Passage shown:
————————

# Flossie at 10 weeks



## number1bassman (Dec 27, 2010)

Hey guys, sorry I haven't posted a lot. Been very busy!
Here are a few piccies of Flossie who is 10 weeks tomorrow and gets her last jab so we can take her out for a walk soon! 





































Hope you love her, we do!


----------



## lady amanda (Nov 26, 2010)

Adorable!!!!!


----------



## alfiedoo (Sep 6, 2010)

omg! she's beautiful! Enjoy!


----------



## embee (Dec 27, 2010)

I love her...


----------



## kendal (Jul 16, 2009)

aww cute little girle


----------



## wilfiboy (Sep 18, 2010)

She's lovely enjoy your walks x


----------



## bramble (Oct 28, 2010)

————————

Given material:
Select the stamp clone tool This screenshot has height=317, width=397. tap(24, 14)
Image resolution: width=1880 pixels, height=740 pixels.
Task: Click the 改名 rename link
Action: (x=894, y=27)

————————

Description of the task: Extend the thread about Flossie at ten weeks, starting immediately after its final line.

Output:
So cute, I bet you just wanna cuddle ALL DAY LONG!!!!


----------



## parapluie (Dec 22, 2010)

ahhhh so fluffy! I want to squish her! ahahah


----------



## Dave (May 25, 2009)

Great pictures!


----------



## Eddiesmum (Oct 13, 2010)

OMG, she is sooooo beautiful and she looks like a little girl too!!


----------



## strangeland86 (Oct 30, 2010)

She is lovely. I love the little dark ring round her nose - so cute!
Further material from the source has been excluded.